To be done >> Starting at the line containing "The height and" and continuing through the last line below, rewrite the lines as a numbered list, skipping blank lines and leaving out the pictures.

Exercise materials >>

>>>>>

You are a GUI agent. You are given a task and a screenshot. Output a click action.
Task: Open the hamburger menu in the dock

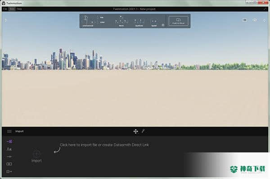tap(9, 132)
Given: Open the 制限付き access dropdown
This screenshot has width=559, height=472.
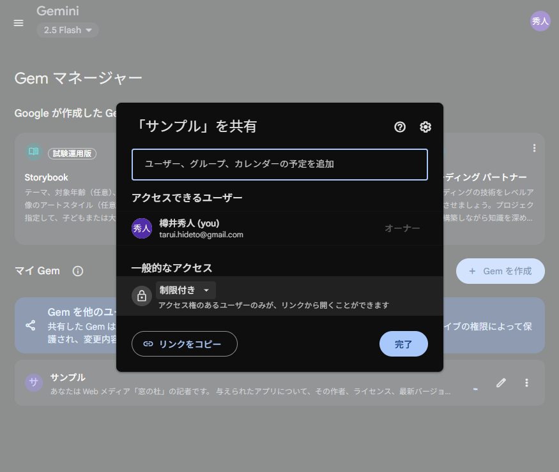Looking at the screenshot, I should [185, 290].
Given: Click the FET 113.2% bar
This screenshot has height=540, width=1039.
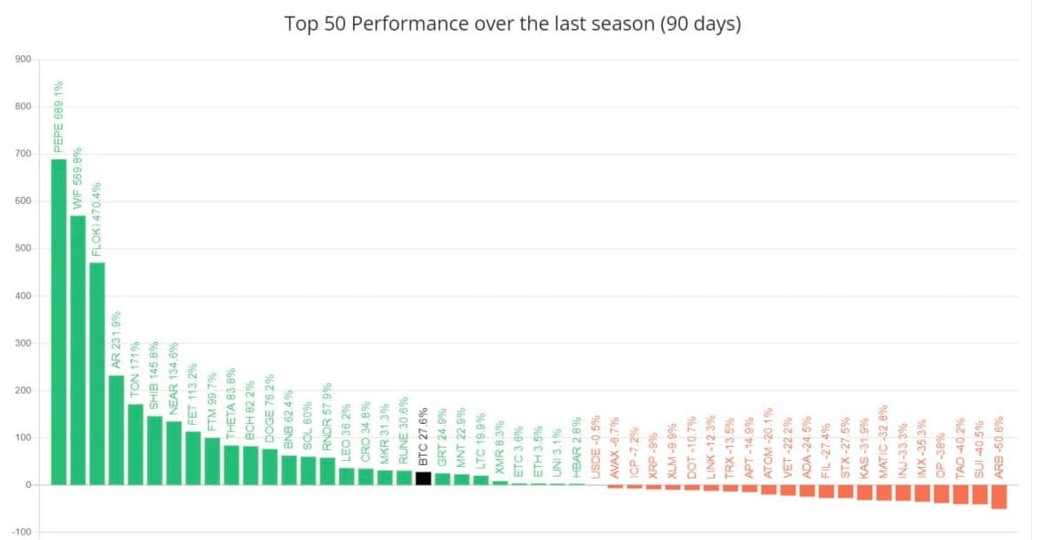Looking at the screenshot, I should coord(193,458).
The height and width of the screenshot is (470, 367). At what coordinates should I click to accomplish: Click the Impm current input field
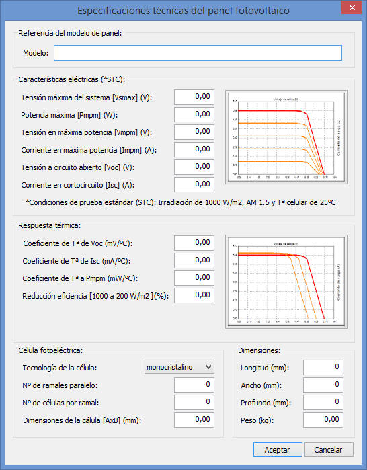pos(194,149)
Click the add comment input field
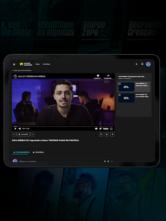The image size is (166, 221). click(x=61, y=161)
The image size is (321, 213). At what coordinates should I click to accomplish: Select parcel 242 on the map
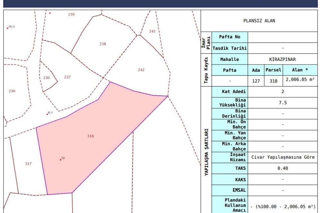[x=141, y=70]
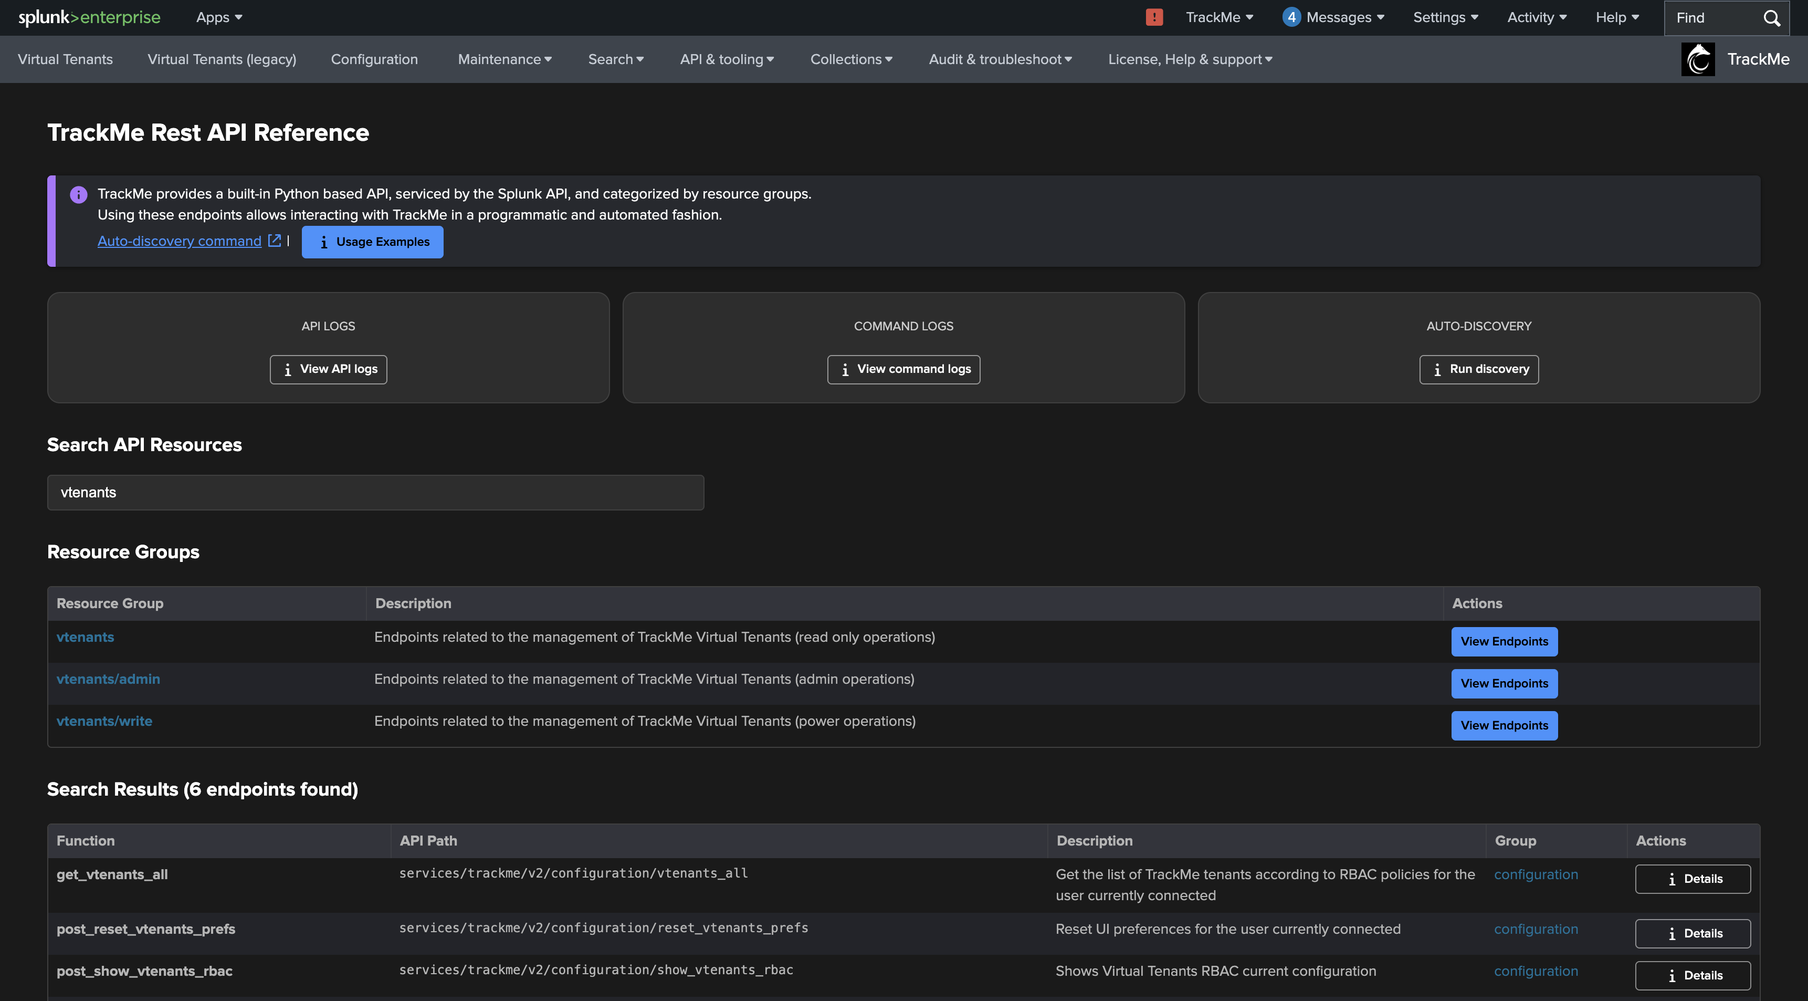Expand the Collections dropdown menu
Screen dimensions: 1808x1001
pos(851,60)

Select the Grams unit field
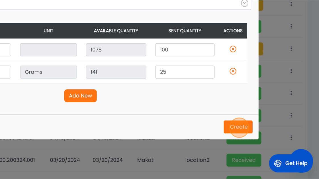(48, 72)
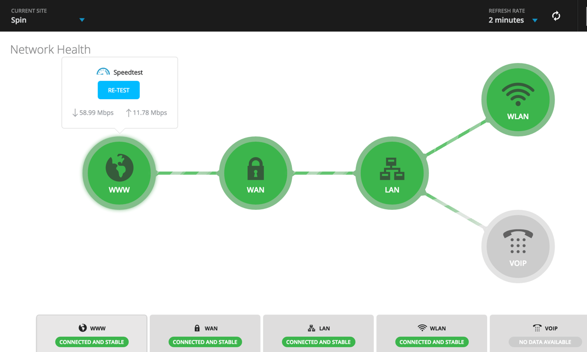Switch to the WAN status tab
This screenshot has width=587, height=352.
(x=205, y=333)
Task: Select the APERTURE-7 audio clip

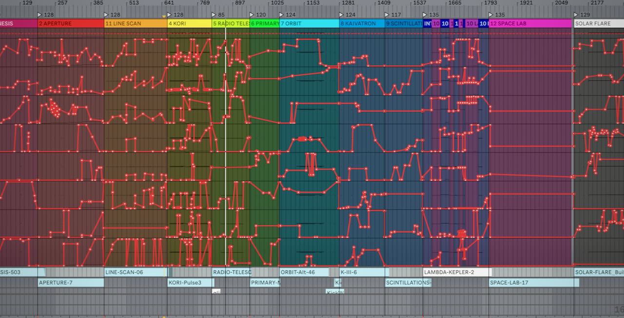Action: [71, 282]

<<<<<

Output of the exercise >>
1. The height and width of the screenshot is (470, 367). At what coordinates should I click to accomplish: Click the Impm current input field
2. pos(194,149)
3. Click the add comment input field
4. The image size is (166, 221). click(x=61, y=161)
5. The image size is (321, 213). At what coordinates should I click to accomplish: Select parcel 242 on the map
6. [x=141, y=70]
7. Expand the Collections dropdown menu
8. Screen dimensions: 1808x1001
9. pos(851,60)
10. Select the Grams unit field
11. (48, 72)
12. Switch to the WAN status tab
13. This screenshot has width=587, height=352.
14. (x=205, y=333)
15. Task: Select the APERTURE-7 audio clip
16. Action: [71, 282]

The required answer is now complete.